It’s over again. The annual DevOps family reunion in San Francisco. This year was extra special because I feel I learnt even more than in previous years and because I was able to hand out preview copies of my upcoming book. I am really looking forward to hear from those of you who got a copy what you think. Reach out and let me know. I will talk a little bit about the book in an upcoming blog post.
The summit had a lot more variety of topics than previous years (at least the talks I attended), which I found very refreshing. Technology talks, culture talks, security, case studies, agile – so many different perspectives on IT transformation. Congratulations to the program committee for getting such a good mix and balance.

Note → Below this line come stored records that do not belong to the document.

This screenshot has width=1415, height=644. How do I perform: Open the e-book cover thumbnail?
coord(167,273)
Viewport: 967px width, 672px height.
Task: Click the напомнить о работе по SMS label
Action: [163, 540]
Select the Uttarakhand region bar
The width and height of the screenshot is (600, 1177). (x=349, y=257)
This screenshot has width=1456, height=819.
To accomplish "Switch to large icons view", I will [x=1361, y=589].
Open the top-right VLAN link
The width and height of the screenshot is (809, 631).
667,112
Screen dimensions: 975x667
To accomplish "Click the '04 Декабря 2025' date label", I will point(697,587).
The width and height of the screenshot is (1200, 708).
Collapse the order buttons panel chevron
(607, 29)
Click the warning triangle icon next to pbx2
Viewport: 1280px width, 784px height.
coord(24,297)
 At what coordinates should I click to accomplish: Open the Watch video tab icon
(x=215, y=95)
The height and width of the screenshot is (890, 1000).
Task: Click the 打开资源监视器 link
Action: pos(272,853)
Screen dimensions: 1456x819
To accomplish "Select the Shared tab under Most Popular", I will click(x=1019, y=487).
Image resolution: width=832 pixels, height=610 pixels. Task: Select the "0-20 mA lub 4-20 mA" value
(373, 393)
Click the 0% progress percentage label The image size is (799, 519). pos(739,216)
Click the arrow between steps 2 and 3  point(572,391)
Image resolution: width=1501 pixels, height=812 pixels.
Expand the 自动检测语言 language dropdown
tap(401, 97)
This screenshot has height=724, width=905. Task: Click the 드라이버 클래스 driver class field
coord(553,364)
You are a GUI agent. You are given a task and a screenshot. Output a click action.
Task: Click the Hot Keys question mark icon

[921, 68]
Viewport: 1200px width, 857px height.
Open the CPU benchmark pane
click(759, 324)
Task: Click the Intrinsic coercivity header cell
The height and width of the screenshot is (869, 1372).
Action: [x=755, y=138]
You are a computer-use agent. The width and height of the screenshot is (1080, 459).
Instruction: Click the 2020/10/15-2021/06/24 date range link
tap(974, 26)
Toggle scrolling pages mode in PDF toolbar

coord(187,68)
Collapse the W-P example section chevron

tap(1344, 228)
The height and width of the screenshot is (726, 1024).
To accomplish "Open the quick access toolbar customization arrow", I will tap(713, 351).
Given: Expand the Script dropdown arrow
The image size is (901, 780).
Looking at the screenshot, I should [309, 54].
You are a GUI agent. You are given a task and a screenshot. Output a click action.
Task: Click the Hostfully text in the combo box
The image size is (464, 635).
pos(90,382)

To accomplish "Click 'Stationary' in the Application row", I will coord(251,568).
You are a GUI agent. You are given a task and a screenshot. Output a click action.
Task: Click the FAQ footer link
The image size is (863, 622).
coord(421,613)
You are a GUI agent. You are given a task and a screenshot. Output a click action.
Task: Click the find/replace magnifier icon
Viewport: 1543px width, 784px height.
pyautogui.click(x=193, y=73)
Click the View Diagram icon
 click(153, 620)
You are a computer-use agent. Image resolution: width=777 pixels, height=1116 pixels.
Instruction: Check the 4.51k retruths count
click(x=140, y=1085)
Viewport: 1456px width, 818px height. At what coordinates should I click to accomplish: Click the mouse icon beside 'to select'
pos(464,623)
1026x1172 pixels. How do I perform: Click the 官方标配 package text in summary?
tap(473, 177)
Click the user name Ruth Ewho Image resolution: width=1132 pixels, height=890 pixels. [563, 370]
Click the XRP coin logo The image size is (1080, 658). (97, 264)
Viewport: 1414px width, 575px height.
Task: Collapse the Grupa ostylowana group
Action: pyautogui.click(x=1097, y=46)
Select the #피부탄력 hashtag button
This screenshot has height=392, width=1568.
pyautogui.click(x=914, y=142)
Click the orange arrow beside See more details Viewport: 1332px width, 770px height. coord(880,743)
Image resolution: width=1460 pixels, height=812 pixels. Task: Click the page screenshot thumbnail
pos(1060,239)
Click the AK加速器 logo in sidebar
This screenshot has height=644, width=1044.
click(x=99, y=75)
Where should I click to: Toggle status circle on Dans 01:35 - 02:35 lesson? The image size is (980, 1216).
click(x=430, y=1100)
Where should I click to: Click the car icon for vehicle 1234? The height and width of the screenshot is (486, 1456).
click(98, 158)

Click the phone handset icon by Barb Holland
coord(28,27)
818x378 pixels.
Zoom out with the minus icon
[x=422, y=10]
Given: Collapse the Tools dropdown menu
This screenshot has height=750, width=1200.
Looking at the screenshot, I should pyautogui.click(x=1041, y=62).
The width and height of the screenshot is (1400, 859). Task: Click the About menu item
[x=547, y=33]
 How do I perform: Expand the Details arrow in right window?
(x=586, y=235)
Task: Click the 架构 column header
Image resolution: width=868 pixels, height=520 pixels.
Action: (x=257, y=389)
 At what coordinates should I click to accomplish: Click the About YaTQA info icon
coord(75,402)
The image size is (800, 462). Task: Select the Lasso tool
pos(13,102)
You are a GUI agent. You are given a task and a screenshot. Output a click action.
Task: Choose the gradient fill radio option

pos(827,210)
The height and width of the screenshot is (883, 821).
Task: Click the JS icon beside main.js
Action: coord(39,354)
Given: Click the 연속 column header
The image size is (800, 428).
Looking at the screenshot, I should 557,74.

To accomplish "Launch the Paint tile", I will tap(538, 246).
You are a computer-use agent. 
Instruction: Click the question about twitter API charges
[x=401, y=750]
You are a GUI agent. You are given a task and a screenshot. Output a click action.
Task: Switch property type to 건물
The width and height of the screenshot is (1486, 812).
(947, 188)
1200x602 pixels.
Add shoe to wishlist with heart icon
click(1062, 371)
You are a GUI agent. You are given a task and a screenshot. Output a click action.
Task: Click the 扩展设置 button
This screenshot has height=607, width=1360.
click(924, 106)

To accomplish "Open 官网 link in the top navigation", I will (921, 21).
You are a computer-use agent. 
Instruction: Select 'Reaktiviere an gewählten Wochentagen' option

So let’s recap what I have learned from the summit.
Keybank presentation
This was clearly one of my highlights. Hearing from a bank which is using microservices and the Netflix OSS to stabilise environments was great. To then hear they were able to outperform expectations and delivery faster and with increased scope, just shows what is possible when you get this right. Well done team and looking forward to hear more in the upcoming years. They mentioned one really interesting ideas that I will take away from the conference: “It is not a reason not to automate something if you don’t do it frequently. In fact you should automate in those cases as you don’t get a lot of practice at it.” I will remember this.
John Allspaw
Of course the expectations on my side were high when I saw John will speak. And boy did he deliver. A fascinating talk about how we cannot see what we do directly but rather work with models in our head and manipulate it via a keyhole – the screen – to interact with the invisible system. This makes you think. It requires us to move from incidents as motivators for policy – towards incidents as messages of the invisible system to us that we should use to update the mental model. Incidents show where the models are misaligned. This is tricky to operationalise and speaks to us as individuals.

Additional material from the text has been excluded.